Add functions to compute, plot, store the local hazard exceedence intensity and RP maps (new branch) #898

ValentinGebhart · 2024-06-20T12:06:58Z

Changes proposed in this PR (new version of old PR #857):

addition of new function to compute local return period maps local_return_period and _loc_return_period for given hazard intensities, giving out a geodataframe
addition of function subplots_from_gdf in util.plot that plots different subplots from the columns of a gdf

Earlier parts removed (commented out in code) until agreement:

addition of new functions to store the hazard maps that are generated in the Hazard.plot_rp_intensity() function as raster files write_raster_local_exceedance_inten. (do we also need as netCDF files write_netcdf_local_exceedance_inten?)
addition of new function to store these local return period maps for given hazard intensities as raster files write_raster_local_return_periods or as NetCDF files write_netcdf_local_return_periods.

This PR fixes #854
(new version of old PR #857)

PR Author Checklist

PR Reviewer Checklist

climada/hazard/plot.py

chahank

Thanks for the updated clean version of this PR! I think this will be a quite useful set of methods.

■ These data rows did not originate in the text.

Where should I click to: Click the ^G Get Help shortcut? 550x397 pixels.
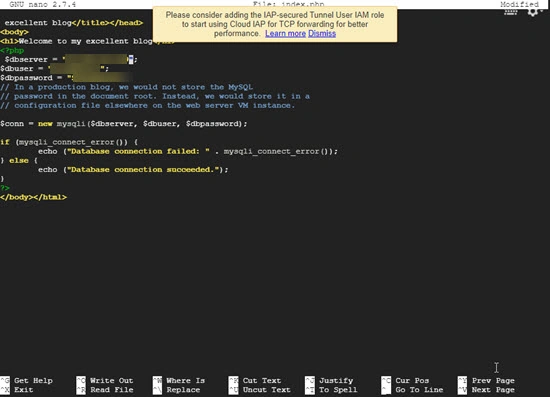pos(27,381)
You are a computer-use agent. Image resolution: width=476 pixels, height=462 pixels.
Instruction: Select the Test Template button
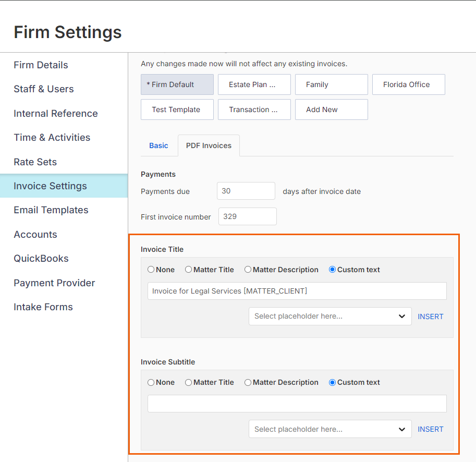click(177, 110)
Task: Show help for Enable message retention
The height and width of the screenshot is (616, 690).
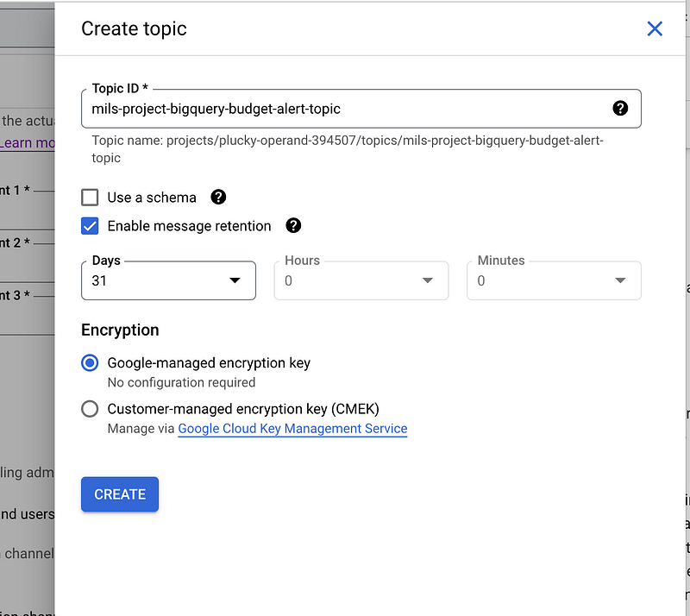Action: [293, 226]
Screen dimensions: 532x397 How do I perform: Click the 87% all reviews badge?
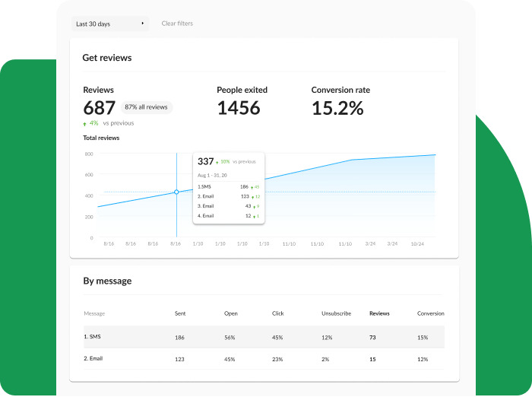[x=146, y=107]
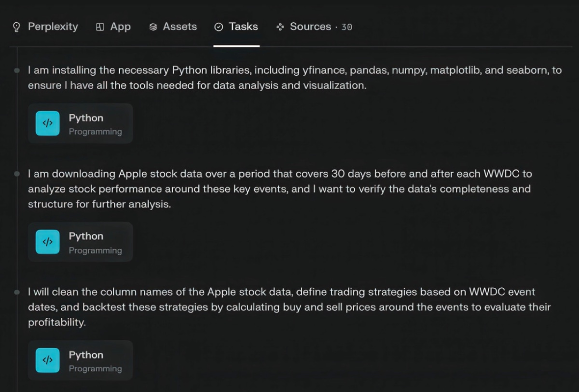Click the Sources tab icon

point(280,27)
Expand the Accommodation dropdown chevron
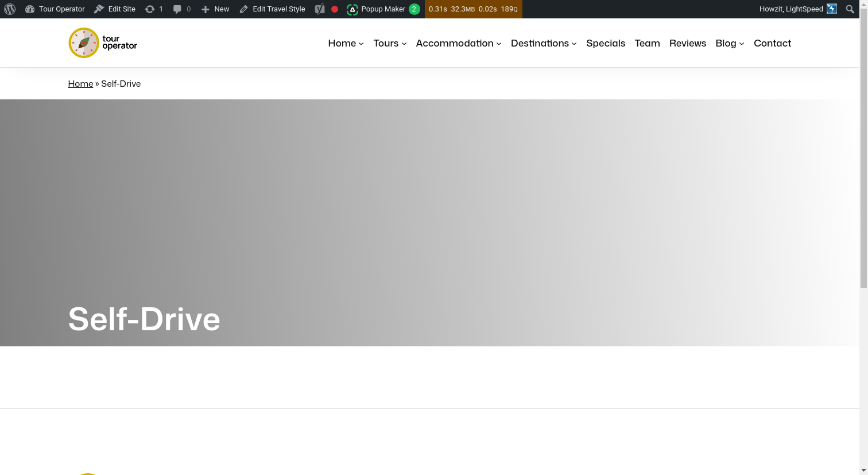This screenshot has width=868, height=475. point(498,43)
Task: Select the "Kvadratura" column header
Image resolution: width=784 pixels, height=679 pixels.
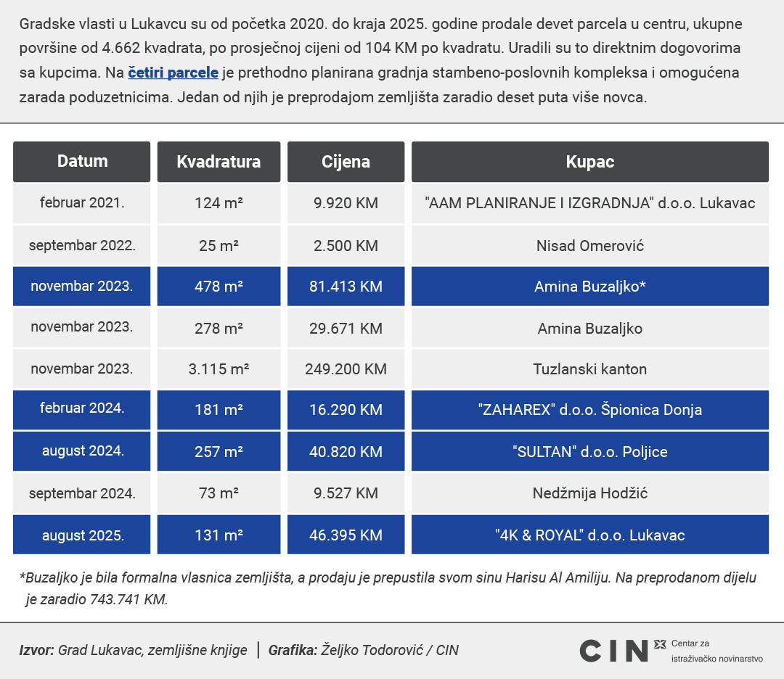Action: [x=219, y=162]
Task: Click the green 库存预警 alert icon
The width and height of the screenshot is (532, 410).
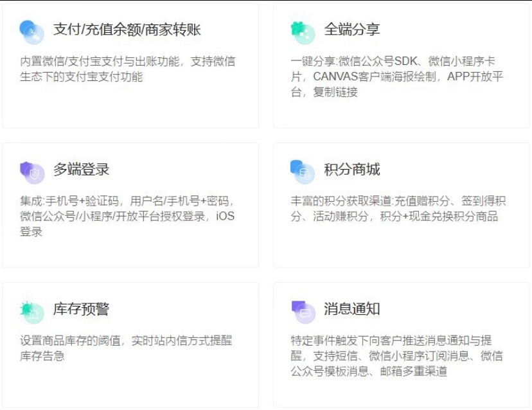Action: point(31,311)
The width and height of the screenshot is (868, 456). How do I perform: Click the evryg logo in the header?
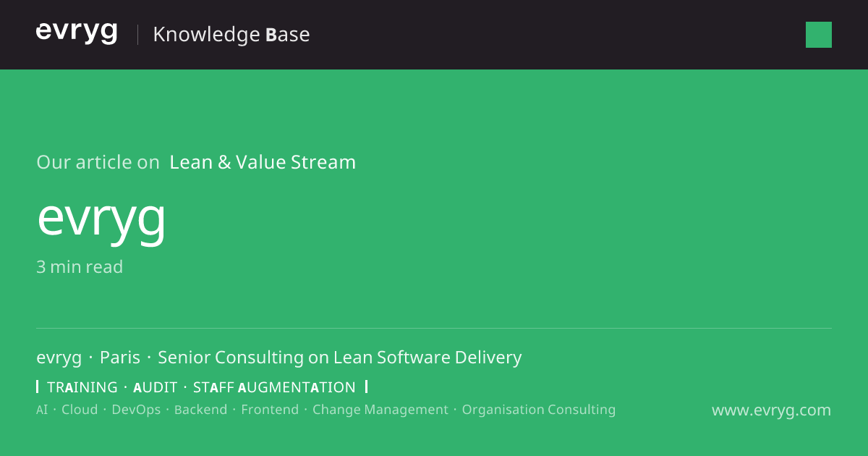[x=77, y=33]
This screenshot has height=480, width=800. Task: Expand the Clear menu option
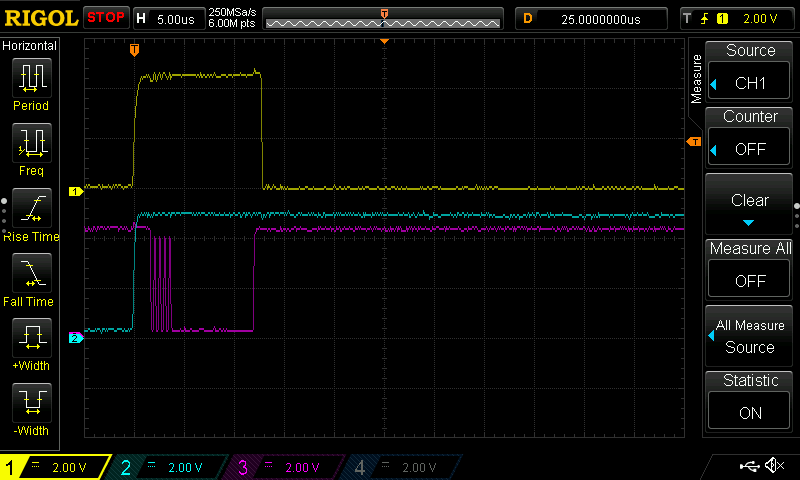coord(750,204)
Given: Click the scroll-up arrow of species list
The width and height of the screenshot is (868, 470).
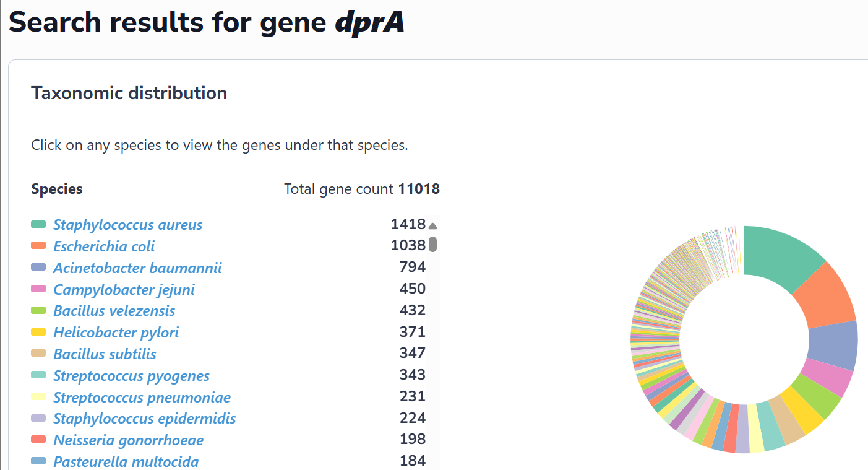Looking at the screenshot, I should coord(432,226).
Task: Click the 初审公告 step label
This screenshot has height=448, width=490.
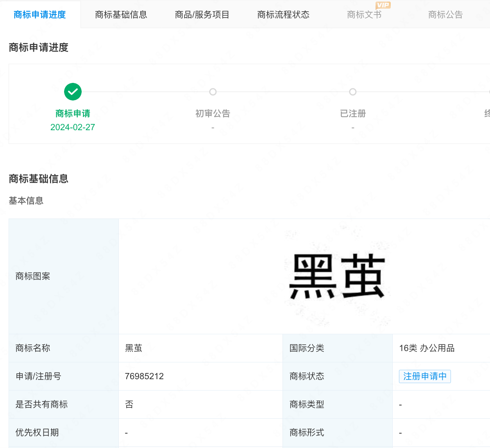Action: pos(213,113)
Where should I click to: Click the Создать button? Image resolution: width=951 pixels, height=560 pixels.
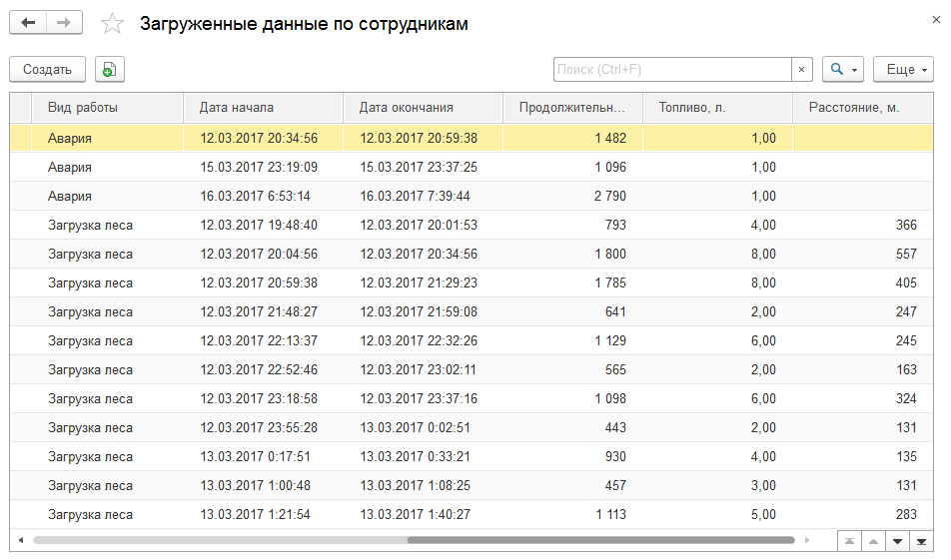coord(47,69)
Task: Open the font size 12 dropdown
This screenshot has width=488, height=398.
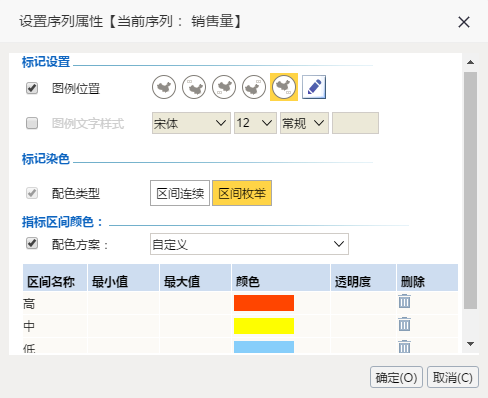Action: tap(255, 123)
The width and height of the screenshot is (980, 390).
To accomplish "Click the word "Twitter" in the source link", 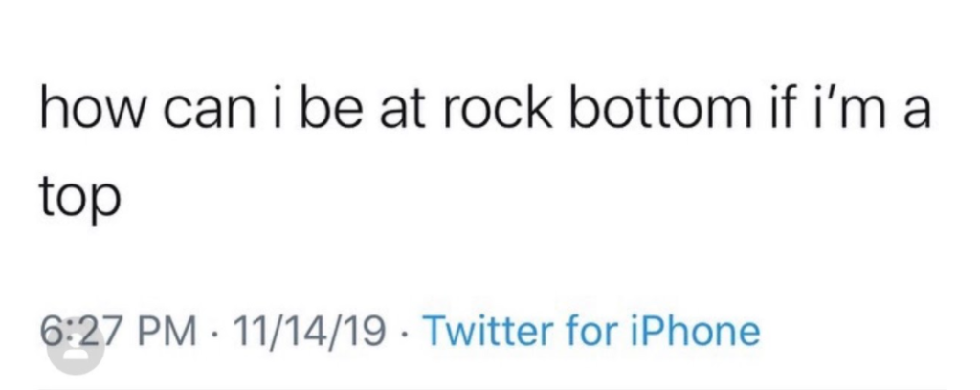I will (490, 331).
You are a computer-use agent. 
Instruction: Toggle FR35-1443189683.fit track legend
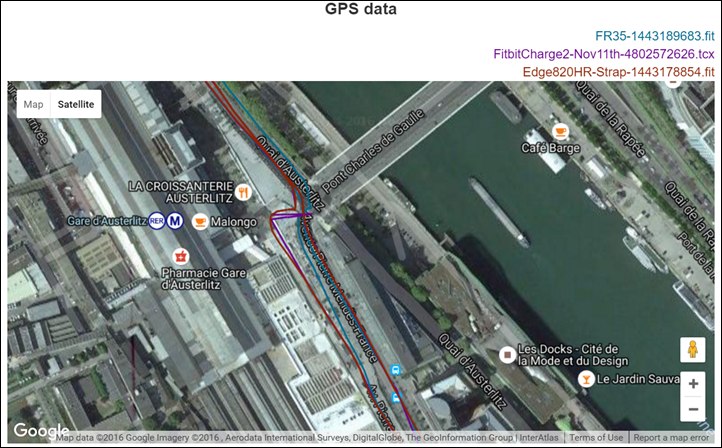tap(654, 36)
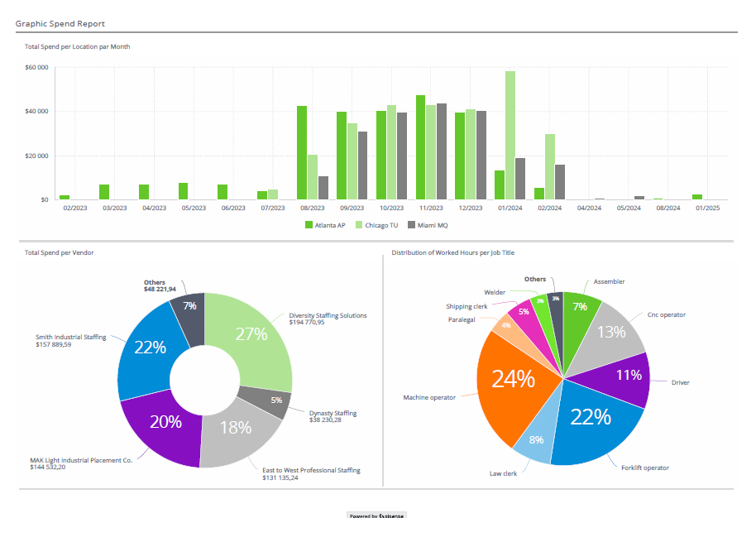Image resolution: width=756 pixels, height=537 pixels.
Task: Click the Powered by Sisense link
Action: tap(376, 515)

I have 2 general points that itch me at the moment.

I am not sure it makes sense that the plotting and saving methods always call and recalculate the values. Maybe we should rather store the values as a new attribute. Do you know how much computation this costs for large datasets? @emanuel-schmid @peanutfun : what do you think, would it be ok if the method local_return_period adds an attribute to the hazard object?
I find the method local_return_period and the method _loc_return_period quite hard to read at the moment. I cannot say exactly why, but probably a mix of not always clear variable names, hidden changing of variables (like the return_periods), and quite some loops.

I thus suggest to a) wait for @emanuel-schmid and @peanutfun opinion about the attribute b) rewrite the code to avoid updating the return periods in the back.

climada/hazard/base.py

climada/hazard/io.py

climada/hazard/test/test_base.py

climada/hazard/test/test_io.py

climada/hazard/io.py

peanutfun · 2024-06-21T12:49:15Z

I am not sure it makes sense that the plotting and saving methods always call and recalculate the values. Maybe we should rather store the values as a new attribute. Do you know how much computation this costs for large datasets? @emanuel-schmid @peanutfun : what do you think, would it be ok if the method local_return_period adds an attribute to the hazard object?

I agree that the values should not be calculated in the plotting method. Instead, the user should insert the data to plot into the appropriate function.

I very much dislike adding new attributes after the class initialization. I would return the data to the user, who should take care of "bookkeeping" themselves. They can then plug the values into a plotting function, store them separately, etc.

chahank · 2024-06-21T12:52:09Z

I agree that the values should not be calculated in the plotting method. Instead, the user should insert the data to plot into the appropriate function.

I very much dislike adding new attributes after the class initialization. I would return the data to the user, who should take care of "bookkeeping" themselves. They can then plug the values into a plotting function, store them separately, etc.

I also agree with you that adding new attributes after the class initialization is a bad habit. Here the point is that plotting the intensity return period on the map requires the centroids, and thus having it in the hazard object is convenient... not sure what the best solution is.

ValentinGebhart · 2024-06-21T13:46:35Z

I very much dislike adding new attributes after the class initialization. I would return the data to the user, who should take care of "bookkeeping" themselves. They can then plug the values into a plotting function, store them separately, etc.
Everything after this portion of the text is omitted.